**Exercises to complete**
[1] According to the passage on biological network modules, which two databases are generally used to validate PPIN modules?
[2] Write the next part of the passage on biological network modules, picking up after its final sentence.

=== Source text ===

Biological network modules

After constructing a Protein-Protein Interaction Network (PPIN), the next step is the exploration of the protein tasks within this complex circuit. As Alessandro Vespignani mentioned, “evolution thinks modular” [14]; a cell’s activity is a result of groups of interacting proteins, known as functional module (if they do not necessarily interact at the same time and place), in PPIN [15, 16]. Therefore, the PPIN modules should be identified and determined and then a biological function could be assigned to them based on the protein annotations. Sometimes this procedure is specifically more successful for the protein complexes that work together at the same time and place, rather than for the functional modules [6, 9].

Module detection can be divided into two approaches, namely graph clustering, and distance-based clustering. In the first approach, algorithms seek communities of the nodes in the graph that contain more intra-edges than inter-edges, e.g. Super Paramagnetic Clustering (SPC) [17], Highly Connected Subgraph (HCS) based on the Monte Carlo algorithm [18], Markov clustering (MCL) [19] and Restricted Neighborhood Search Clustering (RNSC) [20]. In the distance-based approach, the clustering algorithms e.g. the hierarchical or k-means are used so that the concept of distance and its associated measures in graph theory are applied as the similarity measures in the clustering. Some of the distances used in this approach are as follows: shortest path [21], number of edges [22, 23], shortest path profiles [24, 25] and a combination of distance and the statistical objects [26]. The detected modules are then well-characterized, biologically, based on information beyond the network topology such as gene expression, cell localization, virulence and knockout phenotypes [6, 27].

The biological data are also applied in the next step for validation assays of module finding. The validation is based on the protein annotation homogeneity in the modules and these annotations could consist of functional, structural, local and/or interactomic information. Generally, the Gene Ontology (GO) and MIPS database are used in PPIN module validation [20, 28–32]. In addition, data from the gene expression profiles, co-localization and gene phenotype are also used [9]. It should be highlighted that the major presumption of the validation is that most of the proteins in a module, i.e. a statistically significant number of proteins, should be similar in intended attribute if the modules were identified correctly. A pictogram of this procedure is summarized in Fig. 1.

Although, protein complexes consist of functional and also physical interactions at the same time, it is obvious that many of the functional interactions are not in the data of the protein complexes. Several protein interactions happen transiently and indirectly, and as such are not detectable by empirical routine tests. These are important steps in the protein interactions which are lacking in the MIPS database [33–35]. In addition, modeling and representing the protein complex acquired by some experimental techniques, such as a graph (e.g. “spoke” and “matrix” model) is a challenging issue [36]. Furthermore, one cannot ignore the fact that the inherited experimental errors inherent to these problems and many more protein complexes, have not been fully studied as yet [37]. These flaws may lead to misinterpretation in the validation step if we use only the MIPS database.

=== Data supplied ===

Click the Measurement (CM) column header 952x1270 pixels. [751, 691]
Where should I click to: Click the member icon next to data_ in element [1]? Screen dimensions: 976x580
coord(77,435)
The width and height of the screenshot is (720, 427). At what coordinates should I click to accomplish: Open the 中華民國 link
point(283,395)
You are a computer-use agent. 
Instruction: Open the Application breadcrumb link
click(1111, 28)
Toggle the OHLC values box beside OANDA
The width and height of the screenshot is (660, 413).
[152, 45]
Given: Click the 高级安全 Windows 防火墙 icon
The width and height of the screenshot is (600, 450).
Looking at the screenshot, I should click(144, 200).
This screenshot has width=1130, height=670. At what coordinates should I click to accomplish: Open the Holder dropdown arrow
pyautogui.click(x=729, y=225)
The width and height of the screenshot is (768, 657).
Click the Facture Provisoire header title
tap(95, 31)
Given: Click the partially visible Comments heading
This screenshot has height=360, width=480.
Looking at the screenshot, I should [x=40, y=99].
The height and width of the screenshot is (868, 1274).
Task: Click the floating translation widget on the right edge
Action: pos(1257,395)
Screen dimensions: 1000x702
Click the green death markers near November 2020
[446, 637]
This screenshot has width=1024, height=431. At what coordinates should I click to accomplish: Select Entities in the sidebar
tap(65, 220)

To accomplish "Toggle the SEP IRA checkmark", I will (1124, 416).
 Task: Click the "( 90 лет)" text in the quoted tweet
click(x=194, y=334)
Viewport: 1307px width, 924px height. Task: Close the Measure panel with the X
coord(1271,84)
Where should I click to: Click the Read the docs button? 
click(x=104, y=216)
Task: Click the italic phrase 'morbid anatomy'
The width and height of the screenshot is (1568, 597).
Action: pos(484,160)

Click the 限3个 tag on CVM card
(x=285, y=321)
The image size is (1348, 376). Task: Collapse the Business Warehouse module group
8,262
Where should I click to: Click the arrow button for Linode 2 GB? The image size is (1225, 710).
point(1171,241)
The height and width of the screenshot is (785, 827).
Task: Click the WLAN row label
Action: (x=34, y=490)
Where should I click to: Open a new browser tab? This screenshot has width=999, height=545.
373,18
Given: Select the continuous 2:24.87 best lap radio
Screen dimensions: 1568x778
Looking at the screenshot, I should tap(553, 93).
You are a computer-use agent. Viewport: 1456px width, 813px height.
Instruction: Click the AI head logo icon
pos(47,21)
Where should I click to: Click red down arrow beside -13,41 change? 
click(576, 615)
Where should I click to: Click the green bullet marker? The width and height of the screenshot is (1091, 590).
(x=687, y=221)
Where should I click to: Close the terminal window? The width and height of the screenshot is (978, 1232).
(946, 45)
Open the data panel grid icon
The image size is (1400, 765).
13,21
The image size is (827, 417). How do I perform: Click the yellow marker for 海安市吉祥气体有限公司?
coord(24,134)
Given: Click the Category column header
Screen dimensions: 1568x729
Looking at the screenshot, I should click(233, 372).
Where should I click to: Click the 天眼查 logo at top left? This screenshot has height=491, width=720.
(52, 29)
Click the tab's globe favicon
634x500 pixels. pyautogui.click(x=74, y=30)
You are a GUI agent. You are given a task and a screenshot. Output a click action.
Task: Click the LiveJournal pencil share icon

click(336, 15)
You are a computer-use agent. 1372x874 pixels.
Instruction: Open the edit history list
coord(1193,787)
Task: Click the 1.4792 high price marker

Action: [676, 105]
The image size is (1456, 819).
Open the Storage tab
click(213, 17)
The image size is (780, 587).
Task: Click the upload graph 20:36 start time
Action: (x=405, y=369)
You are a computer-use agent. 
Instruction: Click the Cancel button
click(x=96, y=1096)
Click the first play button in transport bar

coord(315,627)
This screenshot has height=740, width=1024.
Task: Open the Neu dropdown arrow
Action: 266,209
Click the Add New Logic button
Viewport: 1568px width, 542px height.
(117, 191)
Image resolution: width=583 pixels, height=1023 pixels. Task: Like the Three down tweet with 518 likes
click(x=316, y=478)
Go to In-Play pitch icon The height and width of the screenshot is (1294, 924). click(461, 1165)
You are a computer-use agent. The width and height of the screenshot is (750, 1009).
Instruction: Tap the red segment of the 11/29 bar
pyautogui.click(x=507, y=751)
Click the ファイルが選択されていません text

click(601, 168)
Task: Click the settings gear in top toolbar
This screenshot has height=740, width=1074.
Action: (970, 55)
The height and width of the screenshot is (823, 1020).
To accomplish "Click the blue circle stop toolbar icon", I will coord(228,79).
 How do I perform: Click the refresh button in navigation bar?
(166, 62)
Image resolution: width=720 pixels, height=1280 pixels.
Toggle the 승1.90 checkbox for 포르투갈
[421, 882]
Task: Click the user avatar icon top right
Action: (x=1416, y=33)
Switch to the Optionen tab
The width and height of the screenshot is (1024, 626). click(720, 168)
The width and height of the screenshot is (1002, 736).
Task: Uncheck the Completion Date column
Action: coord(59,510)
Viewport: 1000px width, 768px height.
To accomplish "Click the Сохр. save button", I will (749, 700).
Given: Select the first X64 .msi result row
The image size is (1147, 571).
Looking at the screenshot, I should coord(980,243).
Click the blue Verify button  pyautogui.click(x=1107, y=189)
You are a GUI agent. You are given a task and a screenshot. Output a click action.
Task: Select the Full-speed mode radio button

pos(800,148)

===

**Response list**
[1] The Gene Ontology (GO) and the MIPS database.

[2]
On the other side, GO is a standard glossary of biological terms known as the first and most common reference for the Biological Process (BP), Molecular Function (MF) and Cellular Compartment (CC) of the proteins [38]. Additionally, a significant correlation between the node distances in some biological networks and the semantic similarity of their GO terms has also been reported [39–42]. Although the GO contains comprehensive and organized information, it has some limitations, namely, insufficient GO annotations (35–55 % false-negatives) [43], inaccurate GO annotation (false-positives, it should be observed that most of the annotations in GO are obtained by an indirect method such as gene manipulation as well as heterogeneous experimental and computational data), the functional diversity of proteins under different conditions resulting in different and sometimes conflicting annotations for one protein (false-positives) [44] and errors due to the manual annotation approach [45]. These deficiencies lead also to misinterpretation in the validation step.

The goal of present study

Regarding the aforementioned restrictions in the validation step of module finding algorithms, we propose a network-based evolutionary benchmark as a complementary approach to solving some of the presented issues. Recently, in a companion study [46], we introduced a common network, that had low false-positives and tuned false-negatives. Using the four PPINs, a network with a high degree of conservation between four species was constructed. We call this common network the Interlog Protein Network (IPN) (Additional file 1). In the present study, the IPN, which is confirmed using experimentally proteomic data, has been suggested to be applied as a complementary benchmark in the validation of the different module finding algorithms, namely, Markov Clustering (MCL) [19], Restricted Neighborhood Search Clustering (RNSC) [20], Cartographic Representation (CR) [47], Laplacian Dynamics (LD) [48, 49] and Genetic Algorithm, to find communities in Protein-Protein Interaction networks (GAPPI) [16].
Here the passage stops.